Keshav Malik (5 November 1924 – 11 June 2014) was an Indian poet, art and literary critic, arts scholar, and curator. He remained art critic for the Hindustan Times (1960–1972) and The Times of India (1975–2000). He published eighteen volumes of poetry and edited six anthologies of English translations of Indian poetry.

He was awarded the Padma Shri, the fourth highest civilian award in India, for his contribution to literature. In 2004, the Lalit Kala Akademi, India's National Academy of Art, made him a Fellow of the Lalit Kala Akademi for lifetime contribution, which is its highest award.

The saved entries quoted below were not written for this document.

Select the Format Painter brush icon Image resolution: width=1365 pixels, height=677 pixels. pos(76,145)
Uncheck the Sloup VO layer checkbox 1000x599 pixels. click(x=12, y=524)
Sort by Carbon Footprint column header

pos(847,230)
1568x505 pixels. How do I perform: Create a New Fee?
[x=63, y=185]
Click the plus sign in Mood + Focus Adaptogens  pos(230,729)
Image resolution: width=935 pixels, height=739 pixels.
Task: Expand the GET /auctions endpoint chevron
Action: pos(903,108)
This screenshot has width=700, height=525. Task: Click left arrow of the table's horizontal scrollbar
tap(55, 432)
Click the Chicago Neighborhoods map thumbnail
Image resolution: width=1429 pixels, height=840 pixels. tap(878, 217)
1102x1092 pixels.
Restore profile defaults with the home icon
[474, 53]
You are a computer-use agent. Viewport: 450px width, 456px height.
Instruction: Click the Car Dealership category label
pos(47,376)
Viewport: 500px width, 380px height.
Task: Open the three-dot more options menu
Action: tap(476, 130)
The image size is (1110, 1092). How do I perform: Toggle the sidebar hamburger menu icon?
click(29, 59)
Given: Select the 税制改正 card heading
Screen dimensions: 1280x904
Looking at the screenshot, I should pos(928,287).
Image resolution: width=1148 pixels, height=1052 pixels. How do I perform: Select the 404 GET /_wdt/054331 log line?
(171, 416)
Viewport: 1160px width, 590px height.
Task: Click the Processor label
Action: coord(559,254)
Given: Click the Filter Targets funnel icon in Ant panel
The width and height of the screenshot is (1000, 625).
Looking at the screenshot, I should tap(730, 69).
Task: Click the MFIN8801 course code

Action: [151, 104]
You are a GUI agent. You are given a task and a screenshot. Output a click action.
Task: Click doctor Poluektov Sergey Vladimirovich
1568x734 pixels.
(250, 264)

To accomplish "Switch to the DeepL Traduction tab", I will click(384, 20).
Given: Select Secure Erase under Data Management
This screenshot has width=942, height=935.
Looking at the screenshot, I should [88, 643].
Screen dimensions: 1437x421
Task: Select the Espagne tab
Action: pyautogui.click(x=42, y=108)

==Early life and background==
Malik was born in the town of Miani, now in the Punjab, Pakistan, but at the time it was part of British India. His younger sister is arts and dance scholar Kapila Vatsyayan and brother Bhashi Malik. He is also related to the brothers Balraj Sahni and Bhisham Sahni.

He grew up in Srinagar, Kashmir, where he graduated from the Amar Singh College, Srinagar in 1945. From 1947 to 1948, he was a personal assistant to Jawaharlal Nehru. During the 1950s, Malik studied Renaissance art in Florence, French at the Sorbonne, and attended lectures at Columbia University.

==Career==
From 1960 to 1972, Malik was art critic for The Hindustan Times. During the 1950s, he was literary editor of Thought, a weekly Indian journal of the arts. In 1973–74, Malik was curator for "The Human Condition," an exhibition of contemporary Indian art that travelled to Bulgaria, Poland, Belgium, and Yugoslavia. From 1975 to 2000, Malik was art critic for The Times of India.

Malik has published 18 volumes of poetry, including The Lake Surface and Other Poems, Storm Warning, and Between Nobodies and Stars. He has also edited six anthologies of English translations of Indian poetry, and is a frequent lecturer and seminar participant. He co-founded the Poetry Society of India and was the president of the Poetry Club of India. He also remained an advisor to the National Gallery of Modern Art and an executive board member to the Lalit Kala Akademi.

Malik was awarded the Padma Shri for literature in 1991, given by the Government of India.

Keshav Malik also wrote "Attars of Existence" based on the abstract works of Sudip Roy.

He has also been the subject of two documentaries, Keshav Malik – The Truth of Art and Keshav Malik – A Look Back.

Malik died at age 89 at his home in New Delhi on 11 June 2014. He was survived by his wife Usha.